TASK DETAILS: Rewrite the records from the start up to and including the line with "point(200,731)", replacing "dropdown" with "drop-down" and leaving everything else as it is.

Begin EXTRACTED ENTRIES

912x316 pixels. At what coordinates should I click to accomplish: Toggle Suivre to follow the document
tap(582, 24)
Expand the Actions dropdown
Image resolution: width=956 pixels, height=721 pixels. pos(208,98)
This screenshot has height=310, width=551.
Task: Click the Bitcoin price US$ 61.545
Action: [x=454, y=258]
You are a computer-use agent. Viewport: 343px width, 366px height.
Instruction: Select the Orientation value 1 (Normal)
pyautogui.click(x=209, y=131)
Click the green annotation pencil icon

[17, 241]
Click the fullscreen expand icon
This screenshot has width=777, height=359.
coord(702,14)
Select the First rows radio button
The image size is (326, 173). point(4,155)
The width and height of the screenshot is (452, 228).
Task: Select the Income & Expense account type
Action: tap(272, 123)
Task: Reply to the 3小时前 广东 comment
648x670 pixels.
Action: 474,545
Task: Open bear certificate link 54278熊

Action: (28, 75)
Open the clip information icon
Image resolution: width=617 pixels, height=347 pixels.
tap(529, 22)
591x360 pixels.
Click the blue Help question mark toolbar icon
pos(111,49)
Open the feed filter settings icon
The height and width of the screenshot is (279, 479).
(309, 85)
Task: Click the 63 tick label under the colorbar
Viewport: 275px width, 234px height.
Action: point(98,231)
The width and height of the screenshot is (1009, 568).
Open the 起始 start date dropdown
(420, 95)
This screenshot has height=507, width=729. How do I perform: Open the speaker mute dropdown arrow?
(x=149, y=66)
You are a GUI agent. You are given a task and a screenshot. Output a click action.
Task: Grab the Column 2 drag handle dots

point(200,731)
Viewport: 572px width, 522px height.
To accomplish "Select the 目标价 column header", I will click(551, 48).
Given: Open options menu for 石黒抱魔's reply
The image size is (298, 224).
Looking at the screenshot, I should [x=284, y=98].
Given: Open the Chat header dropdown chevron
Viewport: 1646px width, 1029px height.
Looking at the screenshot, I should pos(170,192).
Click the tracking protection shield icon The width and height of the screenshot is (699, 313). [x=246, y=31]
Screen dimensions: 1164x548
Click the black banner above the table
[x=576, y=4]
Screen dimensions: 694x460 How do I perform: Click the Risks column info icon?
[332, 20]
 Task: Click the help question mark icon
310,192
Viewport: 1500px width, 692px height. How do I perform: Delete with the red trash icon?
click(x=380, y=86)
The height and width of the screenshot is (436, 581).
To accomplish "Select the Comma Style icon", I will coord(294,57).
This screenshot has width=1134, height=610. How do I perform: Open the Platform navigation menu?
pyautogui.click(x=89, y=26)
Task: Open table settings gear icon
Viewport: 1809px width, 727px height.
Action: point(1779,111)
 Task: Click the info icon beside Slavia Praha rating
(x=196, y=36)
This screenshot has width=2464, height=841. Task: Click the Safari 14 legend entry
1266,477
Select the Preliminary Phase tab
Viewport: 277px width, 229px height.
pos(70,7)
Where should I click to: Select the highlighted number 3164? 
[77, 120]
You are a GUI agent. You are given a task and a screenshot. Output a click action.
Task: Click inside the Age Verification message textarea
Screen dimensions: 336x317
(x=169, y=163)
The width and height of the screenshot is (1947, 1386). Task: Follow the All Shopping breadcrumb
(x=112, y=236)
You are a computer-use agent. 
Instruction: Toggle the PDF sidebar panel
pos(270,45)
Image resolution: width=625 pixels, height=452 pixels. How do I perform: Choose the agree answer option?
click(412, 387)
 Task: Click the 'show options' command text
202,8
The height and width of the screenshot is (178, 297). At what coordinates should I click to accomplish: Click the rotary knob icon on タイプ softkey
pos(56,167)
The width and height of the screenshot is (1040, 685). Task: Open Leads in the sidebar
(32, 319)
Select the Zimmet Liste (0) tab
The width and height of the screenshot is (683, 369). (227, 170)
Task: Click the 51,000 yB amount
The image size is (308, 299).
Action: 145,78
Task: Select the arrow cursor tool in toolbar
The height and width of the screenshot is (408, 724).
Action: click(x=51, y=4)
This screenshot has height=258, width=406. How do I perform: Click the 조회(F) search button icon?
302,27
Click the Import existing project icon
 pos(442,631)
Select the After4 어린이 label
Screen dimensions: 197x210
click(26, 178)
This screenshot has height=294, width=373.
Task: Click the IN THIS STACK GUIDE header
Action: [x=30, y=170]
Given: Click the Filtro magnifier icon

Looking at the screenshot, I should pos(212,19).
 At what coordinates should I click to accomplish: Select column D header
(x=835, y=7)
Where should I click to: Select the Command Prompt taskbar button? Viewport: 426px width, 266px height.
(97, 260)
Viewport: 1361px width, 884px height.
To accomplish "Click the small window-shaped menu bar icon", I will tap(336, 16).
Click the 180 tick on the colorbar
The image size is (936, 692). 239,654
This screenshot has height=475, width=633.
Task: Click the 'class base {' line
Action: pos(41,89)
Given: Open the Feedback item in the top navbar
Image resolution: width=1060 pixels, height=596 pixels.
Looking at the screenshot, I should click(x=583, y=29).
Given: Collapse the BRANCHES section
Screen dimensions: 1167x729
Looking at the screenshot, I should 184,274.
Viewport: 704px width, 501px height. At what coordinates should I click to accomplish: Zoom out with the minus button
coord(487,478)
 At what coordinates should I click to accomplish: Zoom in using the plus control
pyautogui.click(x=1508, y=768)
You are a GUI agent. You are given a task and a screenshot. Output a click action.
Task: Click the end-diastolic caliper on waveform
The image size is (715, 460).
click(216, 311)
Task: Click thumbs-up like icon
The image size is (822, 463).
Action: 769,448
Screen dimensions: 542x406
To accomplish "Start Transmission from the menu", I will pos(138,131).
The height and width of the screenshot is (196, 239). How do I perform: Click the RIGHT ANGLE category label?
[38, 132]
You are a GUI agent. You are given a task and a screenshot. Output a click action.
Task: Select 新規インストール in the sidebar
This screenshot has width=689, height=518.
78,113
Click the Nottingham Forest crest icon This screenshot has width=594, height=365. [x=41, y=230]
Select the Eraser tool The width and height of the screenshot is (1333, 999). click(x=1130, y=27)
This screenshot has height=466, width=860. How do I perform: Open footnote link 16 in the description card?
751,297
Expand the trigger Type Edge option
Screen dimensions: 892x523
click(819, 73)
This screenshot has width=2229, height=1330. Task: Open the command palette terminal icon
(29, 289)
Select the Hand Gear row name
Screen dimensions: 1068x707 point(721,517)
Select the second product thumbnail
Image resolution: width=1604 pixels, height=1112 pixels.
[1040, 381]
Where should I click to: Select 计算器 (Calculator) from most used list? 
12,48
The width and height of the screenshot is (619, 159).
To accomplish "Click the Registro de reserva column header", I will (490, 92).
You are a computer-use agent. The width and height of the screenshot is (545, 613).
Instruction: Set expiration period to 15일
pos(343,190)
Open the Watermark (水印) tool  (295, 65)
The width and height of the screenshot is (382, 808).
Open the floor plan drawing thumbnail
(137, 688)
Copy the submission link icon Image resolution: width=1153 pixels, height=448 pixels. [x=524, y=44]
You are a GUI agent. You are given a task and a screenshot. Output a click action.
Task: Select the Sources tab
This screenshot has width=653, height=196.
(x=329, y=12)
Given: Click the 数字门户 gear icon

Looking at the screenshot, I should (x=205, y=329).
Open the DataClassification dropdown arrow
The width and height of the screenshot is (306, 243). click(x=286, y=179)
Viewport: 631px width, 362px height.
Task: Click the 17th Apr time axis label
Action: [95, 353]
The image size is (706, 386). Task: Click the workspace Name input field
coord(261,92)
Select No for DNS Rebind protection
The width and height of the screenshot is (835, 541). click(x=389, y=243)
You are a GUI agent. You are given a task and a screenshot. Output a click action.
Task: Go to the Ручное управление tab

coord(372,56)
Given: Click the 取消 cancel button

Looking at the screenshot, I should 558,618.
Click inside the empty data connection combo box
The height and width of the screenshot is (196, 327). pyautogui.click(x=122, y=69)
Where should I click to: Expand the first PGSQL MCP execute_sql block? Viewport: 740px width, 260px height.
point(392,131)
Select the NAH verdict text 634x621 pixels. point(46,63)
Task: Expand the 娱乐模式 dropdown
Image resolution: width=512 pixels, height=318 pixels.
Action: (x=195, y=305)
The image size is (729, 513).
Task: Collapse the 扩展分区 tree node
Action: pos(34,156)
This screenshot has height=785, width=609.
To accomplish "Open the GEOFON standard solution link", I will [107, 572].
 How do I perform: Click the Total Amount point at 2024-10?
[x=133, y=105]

End EXTRACTED ENTRIES

COMPLETE ANSWER:
912x316 pixels. At what coordinates should I click to accomplish: Toggle Suivre to follow the document
tap(582, 24)
Expand the Actions drop-down
Image resolution: width=956 pixels, height=721 pixels. pos(208,98)
This screenshot has height=310, width=551.
Task: Click the Bitcoin price US$ 61.545
Action: [x=454, y=258]
You are a computer-use agent. Viewport: 343px width, 366px height.
Instruction: Select the Orientation value 1 (Normal)
pyautogui.click(x=209, y=131)
Click the green annotation pencil icon

[17, 241]
Click the fullscreen expand icon
This screenshot has width=777, height=359.
coord(702,14)
Select the First rows radio button
The image size is (326, 173). point(4,155)
The width and height of the screenshot is (452, 228).
Task: Select the Income & Expense account type
Action: tap(272, 123)
Task: Reply to the 3小时前 广东 comment
648x670 pixels.
Action: 474,545
Task: Open bear certificate link 54278熊

Action: (28, 75)
Open the clip information icon
Image resolution: width=617 pixels, height=347 pixels.
tap(529, 22)
591x360 pixels.
Click the blue Help question mark toolbar icon
pos(111,49)
Open the feed filter settings icon
The height and width of the screenshot is (279, 479).
(309, 85)
Task: Click the 63 tick label under the colorbar
Viewport: 275px width, 234px height.
Action: point(98,231)
The width and height of the screenshot is (1009, 568).
Open the 起始 start date drop-down
(420, 95)
This screenshot has height=507, width=729. How do I perform: Open the speaker mute drop-down arrow?
(x=149, y=66)
You are a GUI agent. You are given a task and a screenshot. Output a click action.
Task: Grab the Column 2 drag handle dots

point(200,731)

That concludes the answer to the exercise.